Túneis de desinfecção não são eficazes contra o novo coronavírus, diz Anvisa

A Agência Nacional de Vigilância Sanitária (Anvisa) afirmou, em nota divulgada na noite da última quarta-feira (13), que faltam evidências científicas de que o uso de estruturas como câmaras, cabines e túneis para desinfecção de pessoas tenha eficácia contra o novo coronavírus (covid-19). Na Bahia, oito hospitais contam com o equipamento.

De acordo com a nota técnica, a duração de 20 a 30 segundos do processo não é o suficiente para garantir a desinfecção. Além disso, a Anvisa alertou que a adoção do mecanismo não inativa o vírus dentro do corpo humano e os saneantes aplicados diretamente na pele e nas roupas poderiam causar danos a saúde. Os produtos químicos usados seriam destinados a limpeza e higienização de superfícies como móveis, bancadas, pisos, objetos e paredes. Ao entrarem em contato com a pele ou aplicados diretamente sobre ela, esses agentes “podem causar danos e efeitos adversos”, aponta a agência.

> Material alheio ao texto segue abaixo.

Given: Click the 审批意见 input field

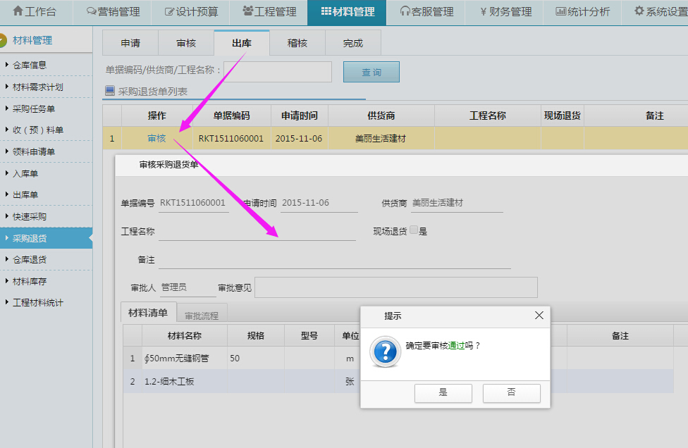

Embora tenham características comuns, ambientes hospitalares e de laboratórios de alta segurança não seriam iguais e, por isso, exigiriam “regras e protocolos diferentes, uso de produtos e procedimentos seguros, práticas rígidas de higienização das mãos, corpo, roupas, salas e utensílios, além de adotarem equipamentos de proteção individual (EPIs) muito específicos, entre outras características”.
Segundo a Anvisa, a inalação do peróxido de hidrogênio pode causar irritação no nariz, garganta e vias respiratórias, podendo provocar bronquite ou edema pulmonar. Os quaternários de amônio, também usados em alguns desses equipamentos, podem causar irritação na pele e nas vias respiratórias, além de reações alérgicas. E o gás ozônio, em exposição leve ou moderada, causaria problemas nas vias respiratórias e irritação nos olhos. “Dependendo do tipo de exposição, pode causar desconforto respiratório e outros danos, podendo levar a óbito”, complementa a nota.